Elev8 Venture Partners has closed its first fund at $160 million. The firm plans to invest in 12-13 companies with this fund. It has already made five investments, including fintech platform Smallcase, identity verification firm IDfy, astrology startup AstroTalk, buy now pay later player Snapmint, and logistics startup Porter.
Navin Honagudi, founder and managing partner at Elev8 Venture Partners, said in an interview, “We’ve already made about five investments out of Fund I, and the intent is to make about 12-13 investments from this fund.”
Elev8 focuses on companies valued between $100 million and $300 million. The firm aims to acquire 7-14% ownership per deal, with typical investment sizes ranging from $10-15 million. In some cases, co-investment flexibility allows for $25-30 million.
The fund’s capital base is split evenly between international and local investors. Institutional investors account for 45% of the mix, while family offices and high-net-worth individuals make up 55%.

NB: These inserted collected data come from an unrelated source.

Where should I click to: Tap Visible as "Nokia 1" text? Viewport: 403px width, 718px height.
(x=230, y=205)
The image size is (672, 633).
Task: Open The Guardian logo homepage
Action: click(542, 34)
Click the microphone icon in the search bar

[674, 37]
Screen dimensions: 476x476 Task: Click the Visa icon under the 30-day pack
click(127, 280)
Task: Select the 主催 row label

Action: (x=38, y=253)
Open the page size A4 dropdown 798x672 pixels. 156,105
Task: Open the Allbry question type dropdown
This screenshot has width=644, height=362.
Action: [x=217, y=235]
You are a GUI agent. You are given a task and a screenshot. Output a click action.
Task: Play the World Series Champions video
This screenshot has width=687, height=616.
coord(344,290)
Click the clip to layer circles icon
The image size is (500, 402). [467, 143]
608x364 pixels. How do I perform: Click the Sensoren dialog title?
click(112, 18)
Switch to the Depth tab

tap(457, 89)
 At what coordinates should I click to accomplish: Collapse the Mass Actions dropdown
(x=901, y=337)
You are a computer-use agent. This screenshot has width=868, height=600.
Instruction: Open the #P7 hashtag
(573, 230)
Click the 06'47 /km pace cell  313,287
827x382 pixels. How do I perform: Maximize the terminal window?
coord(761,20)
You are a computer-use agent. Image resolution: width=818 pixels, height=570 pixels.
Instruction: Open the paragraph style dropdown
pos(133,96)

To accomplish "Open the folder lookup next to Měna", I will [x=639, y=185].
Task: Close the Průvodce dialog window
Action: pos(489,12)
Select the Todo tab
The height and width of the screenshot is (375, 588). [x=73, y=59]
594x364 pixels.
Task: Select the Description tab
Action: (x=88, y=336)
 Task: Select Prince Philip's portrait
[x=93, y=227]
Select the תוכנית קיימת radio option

Elev8’s first fund success detailed
One of Korea’s largest commercial banks, Koomin Global, anchored the fund. Elev8 invests in internet, B2B enterprise software, and fintech. The firm is actively scouting D2C investments, focusing on companies making a play for premiumisation.
In fintech, Elev8 seeks companies where technology is a large part of the business. Honagudi said, “If it’s a wealthtech company, we want to focus on companies where 70-80% of their salary costs go towards their product and development teams, not their sales teams.”
The firm expects to deploy the balance of the fund within the next 18 to 24 months. Elev8 plans to start returning investments in 2028.
“That’s when we’ll start liquidating some of our companies and return money to our investors,” Honagudi stated. When the fund nears the end of its deployment cycle, Elev8 will explore other areas such as new-age manufacturing, healthtech, and infrastructure. The fund close comes amid increased activity in late-stage venture investing in India, with firms like Elevation Capital, Bessemer Venture Partners, and Accel announcing new funds this year.